Au plan de l'analyse rimbaldienne, un certain manque de rigueur historique caractérise la démarche de Jacques Roubaud. Il fait d'autorité du poème sans titre "Qu'est-ce pour nous, mon Coeur,..." l'origine de la révolution métrique opérée par Rimbaud, se fiant aveuglément au discours critique des éditions courantes de son époque. En réalité, nous ignorons la date exacte de composition de ce poème et rien ne permet de le dissocier des autres poèmes à la versification déroutante datés du printemps et de l'été 1872 pour l'essentiel. Il opère ainsi une séparation chronologique entre les deux derniers poèmes en alexandrins de Rimbaud "Qu'est-ce pour nous, mon Coeur,..." et Mémoire. Cela n'empêche pas heureusement un travail emblématique sur ce poème "Qu'est-ce pour nous, mon Coeur,...", travail qui sera prolongé par Benoît de Cornulier qui a visiblement emboîté le pas en réservant une étude à part à ce poème. Ce n'est que beaucoup plus récemment que Benoît de Cornulier s'est mis à travailler sur la relation métrique étroite sensible entre les deux poèmes "Qu'est-ce..." et Famille maudite / Mémoire, même si l'idée de relation en miroir avait été très tôt pressentie. L'autre grande erreur de méthode de Jacques Roubaud vient de ce qu'il se sert anachroniquement du témoignage de Mallarmé dans "Crise de vers" pour attribuer à Rimbaud un travail de déconstruction d'un alexandrin qui serait incarné par Victor Hugo. Pourtant, dans son ouvrage, Jacques Roubaud finit par constater que l'assouplissement de l'alexandrin venait très largement d'un premier vent d'audace des romantiques et notamment de Victor Hugo. Il convient donc ici de citer le passage du texte pédant fort mal écrit, malgré quelques fulgurances, qu'est "Crise de vers" de Mallarmé : c'est cet écrit qui a entraîné Jacques Roubaud sur la pente de considérations théoriques erronées ou en tout cas abusives :
Un lecteur français, ses habitudes interrompues à la mort de Victor Hugo, ne peut que se déconcerter. Hugo, dans sa tâche mystérieuse, rabattit toute la prose, philosophie, éloquence, histoire au vers, et, comme il était le vers personnellement, il confisqua chez qui pense, discourt ou narre, presque le droit à s'énoncer. Monument en ce désert, avec le silence loin ; dans une crypte, la divinité ainsi d'une majestueuse idée inconsciente, à savoir que la forme appelée vers est simplement elle-même la littérature ; que vers il y a sitôt que s'accentue la diction, rythme dès que style. Le vers, je crois, avec respect attendit que le géant qui l'identifiait à sa main tenace et plus ferme toujours de forgeron, vint à manquer ; pour, lui, se rompre. Toute la langue, ajustée à la métrique, y recouvrant ses coupes vitales, s'évade, selon une libre disjonction aux mille éléments simples ; et, je l'indiquerai, pas sans similitude avec la multiplicité des cris d'une orchestration, qui reste verbale.La variation date de là : quoique en dessous et d'avance inopinément préparée par Verlaine, si fluide, revenu à de primitives épellations.
___
> _Exercice 1_
Reproduisez en tableau Markdown les lignes des enregistrements, de celle qui contient « Given: Expand the English language dropdown » jusqu'à la fin des enregistrements, avec une colonne « N° » pour le numéro et une colonne « Ligne » pour le texte, sans les lignes vides. Laissez les images de côté.
___
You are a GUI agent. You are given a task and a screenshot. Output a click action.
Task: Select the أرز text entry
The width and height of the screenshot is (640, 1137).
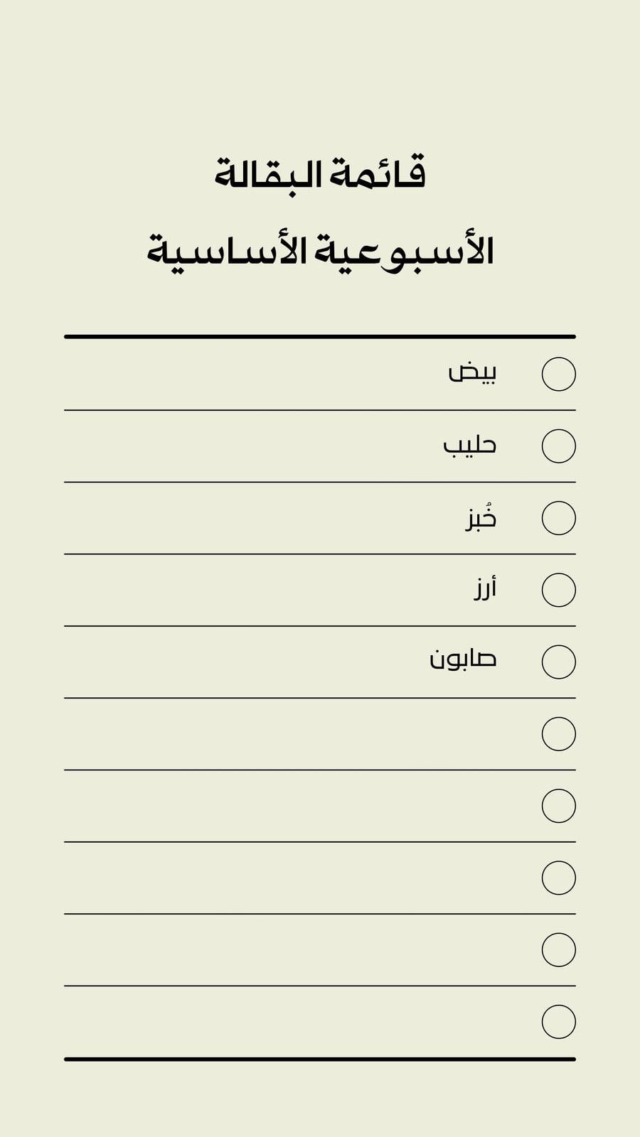[x=486, y=588]
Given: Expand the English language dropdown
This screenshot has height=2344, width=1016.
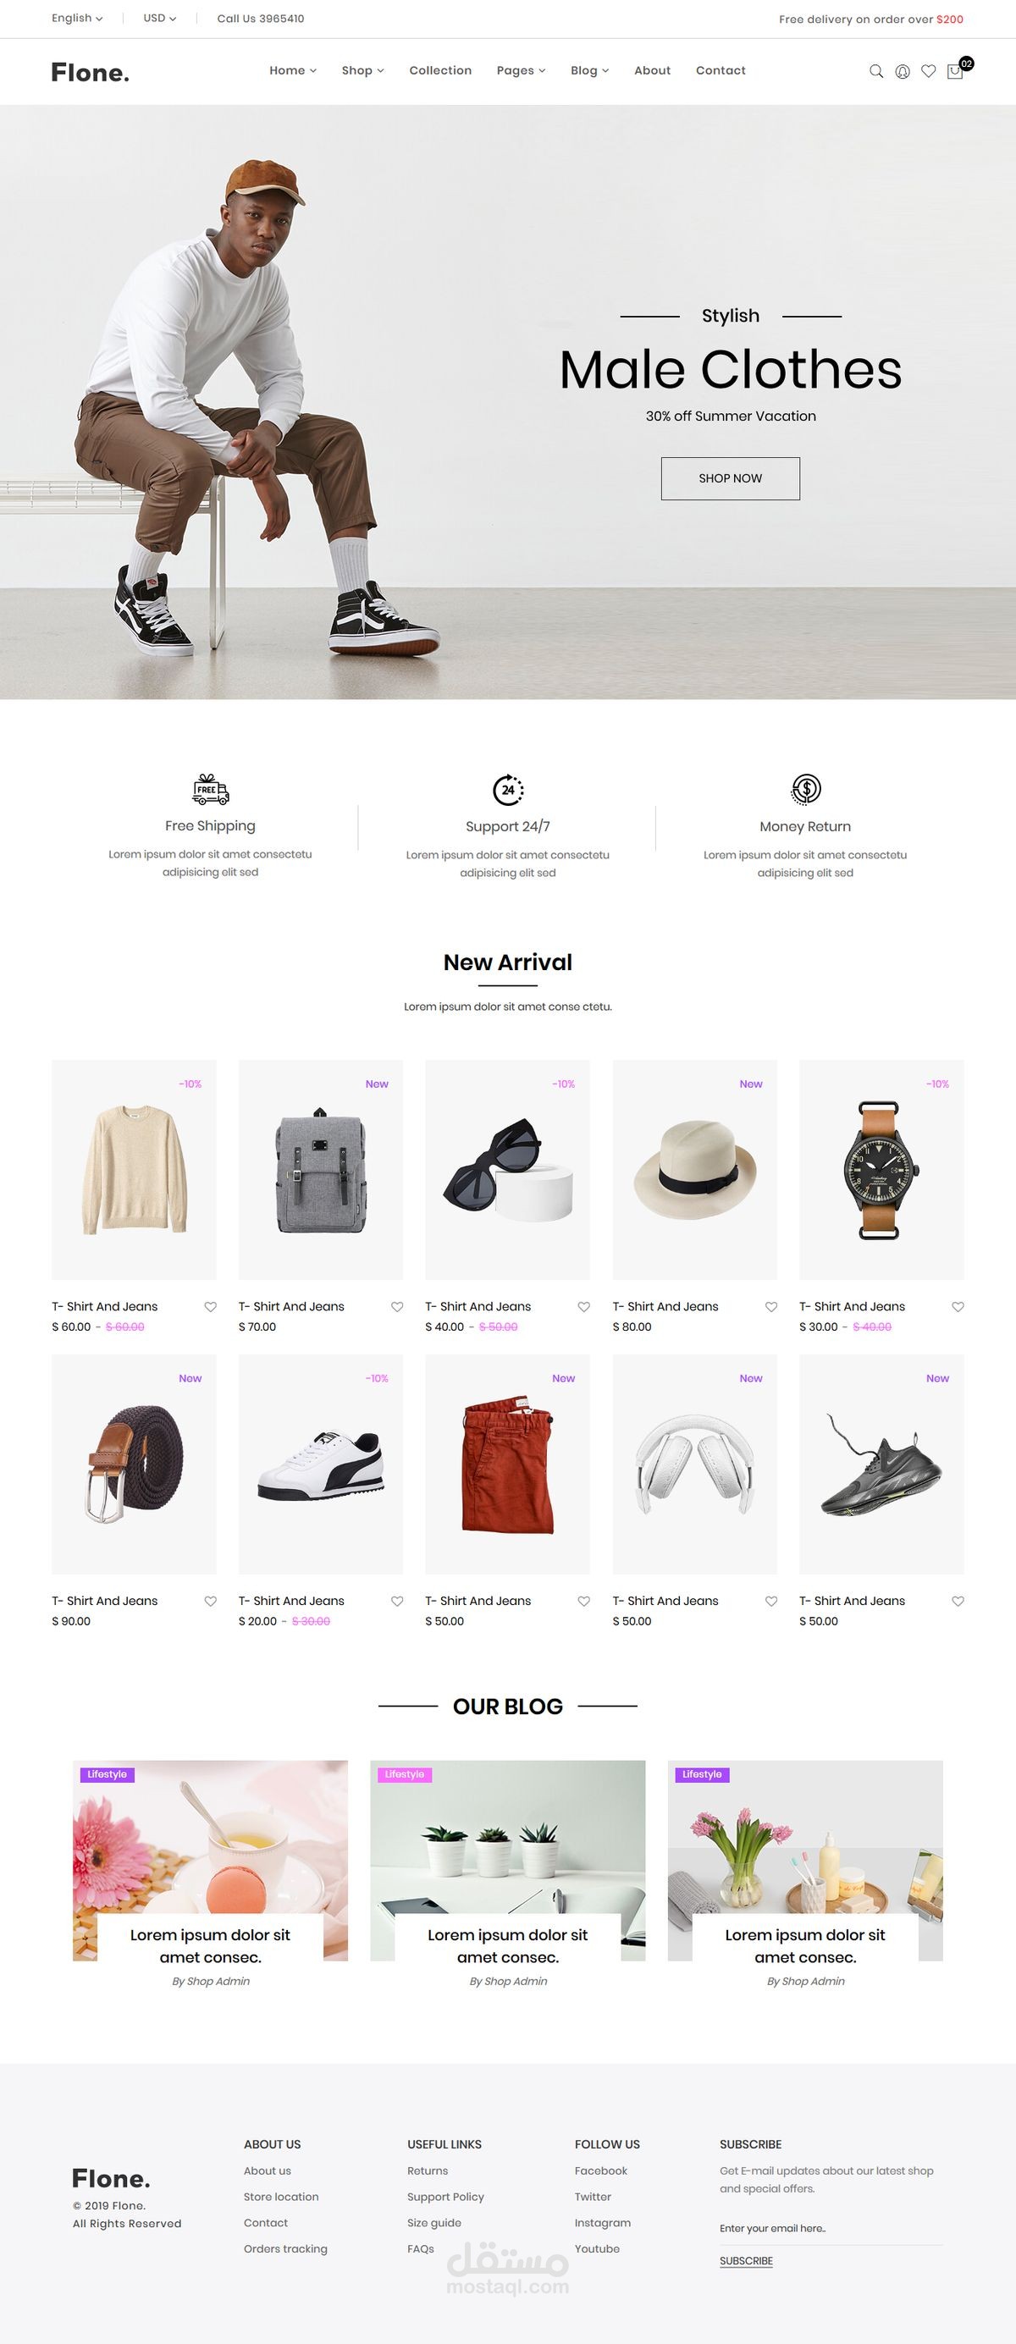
___
> _Exercice 2_
Écrivez la suite de l'extrait sur la lecture de Rimbaud par Jacques Roubaud, après sa dernière phrase.

> _Bonne réponse 1_
| N° | Ligne |
|---|---|
| 1 | Given: Expand the English language dropdown |
| 2 | This screenshot has height=2344, width=1016. |

> _Bonne réponse 2_
Il s'agit de deux des paragraphes les plus lisibles de l'essai mallarméen. Le second paragraphe, très court, devait être cité, puisqu'il contient en germe la contradiction du précédent. Mallarmé évoque ici la figure d'un Hugo qui pouvait s'exprimer avec aisance et profusion sur tout sujet au moyen d'alexandrins et d'octosyllabes. Mallarmé joue ici sur une coïncidence : peu après la mort de Victor Hugo et les grandes commémorations qui l'ont accompagnée, une génération de poètes ne respectant pas les règles traditionnelles pour les rimes et les césures surgit. Même si Mallarmé serait bien en peine d'expliquer en quoi la mort d'Hugo a pu libérer les audaces des nouveaux poètes, cela a certes un sens dans une conception de la crise de vers comme renoncement au vers dans l'expression poétique, il s'agit là d'un contrepoint, mais dans l'optique de Jacques Roubaud de remise en cause de la césure ça ne fonctionne plus aussi bien, d'autant que Roubaud lui-même va envisager qu'Hugo a assoupli l'alexandrin.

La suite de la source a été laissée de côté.